━━━ Quoted passage
# Political threads



## MikeH (Sep 8, 2020)

Hi all 

after a lot of admin and moderator discussion, I have taken the decision to ban political threads on the forum 

This is first and foremost a golf forum and while we try to allow some latitude for off-topic discussions it seems like political threads are just too divisive and create too many fallouts

If forumers could keep the disagreements contained to these threads it might not be so bad but it seems like a lot of ill-feeling and nasty exchanges in golf and other less contentious off-topic threads seem to have their roots in political discussions

All live political discussions will be locked and any new threads that are started will be removed and instigators liable to receive an infraction

Sorry that its come to this but I feel we were left with no other option. I am sure for those who have a burning desire to discuss politics there are other forums that will provide that platform but for now, I feel the Golf Monthly forum needs free of the negative aspects of political discussions

thanks 
Mike


----------



## brendy (Jan 8, 2021)
━━━━━━
━━━ Raw data
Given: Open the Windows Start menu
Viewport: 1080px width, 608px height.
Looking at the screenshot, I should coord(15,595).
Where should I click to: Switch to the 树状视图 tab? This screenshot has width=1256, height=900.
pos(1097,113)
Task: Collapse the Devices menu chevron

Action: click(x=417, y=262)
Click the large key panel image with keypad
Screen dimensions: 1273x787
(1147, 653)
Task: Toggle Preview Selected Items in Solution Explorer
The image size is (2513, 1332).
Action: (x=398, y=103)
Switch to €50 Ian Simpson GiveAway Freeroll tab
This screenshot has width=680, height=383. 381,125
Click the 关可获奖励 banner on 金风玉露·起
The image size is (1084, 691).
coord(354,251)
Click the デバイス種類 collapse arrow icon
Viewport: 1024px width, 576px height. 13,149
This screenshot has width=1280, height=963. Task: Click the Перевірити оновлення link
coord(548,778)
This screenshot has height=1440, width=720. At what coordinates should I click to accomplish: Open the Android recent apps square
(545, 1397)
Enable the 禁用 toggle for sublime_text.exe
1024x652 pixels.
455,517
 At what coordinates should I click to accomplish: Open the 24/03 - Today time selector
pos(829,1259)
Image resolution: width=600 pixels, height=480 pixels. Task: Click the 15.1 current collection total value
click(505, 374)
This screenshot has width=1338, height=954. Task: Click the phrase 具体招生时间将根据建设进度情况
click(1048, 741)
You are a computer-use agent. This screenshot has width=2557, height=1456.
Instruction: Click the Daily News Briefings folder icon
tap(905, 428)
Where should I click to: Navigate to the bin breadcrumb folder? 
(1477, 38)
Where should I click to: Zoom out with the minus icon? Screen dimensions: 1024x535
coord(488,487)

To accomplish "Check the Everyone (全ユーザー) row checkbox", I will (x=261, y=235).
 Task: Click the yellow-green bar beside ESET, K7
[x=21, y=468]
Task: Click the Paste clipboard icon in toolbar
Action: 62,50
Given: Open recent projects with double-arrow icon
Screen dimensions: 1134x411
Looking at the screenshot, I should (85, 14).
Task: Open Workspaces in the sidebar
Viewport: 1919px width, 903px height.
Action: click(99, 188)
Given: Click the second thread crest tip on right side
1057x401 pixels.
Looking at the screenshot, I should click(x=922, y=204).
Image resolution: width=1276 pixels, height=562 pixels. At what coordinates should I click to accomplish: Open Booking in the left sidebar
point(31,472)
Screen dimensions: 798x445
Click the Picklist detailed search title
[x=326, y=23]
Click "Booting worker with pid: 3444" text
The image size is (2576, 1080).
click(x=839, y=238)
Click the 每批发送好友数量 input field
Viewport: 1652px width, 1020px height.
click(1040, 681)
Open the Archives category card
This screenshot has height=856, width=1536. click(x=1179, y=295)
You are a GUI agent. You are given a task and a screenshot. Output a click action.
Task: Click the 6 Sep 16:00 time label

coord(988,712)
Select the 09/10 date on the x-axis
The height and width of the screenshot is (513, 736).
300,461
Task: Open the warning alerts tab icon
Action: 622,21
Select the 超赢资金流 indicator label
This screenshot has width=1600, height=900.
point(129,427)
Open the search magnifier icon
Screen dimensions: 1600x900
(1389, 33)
━━━━━━
Exercise tasks:
a - According to the forum thread on banning political discussions, what happens to a new political thread and the person who starts it?
b - Pick up the forum thread on banning political discussions where it stops and keep writing it.

Outputs in order:
a - The thread will be removed, and the person who started it may receive an infraction.

b -
Members of GM Forums, just a little bumparoo, please refrain from starting or entering into political discussion, as we all know, the odd light hearted quip is fine but there is the likes of facebook and mumsnet should anyone want to go full Boris and vent their spleen.
Warnings, infraction points and/or a darned good British style thrashing will be handed out for those that cross the line.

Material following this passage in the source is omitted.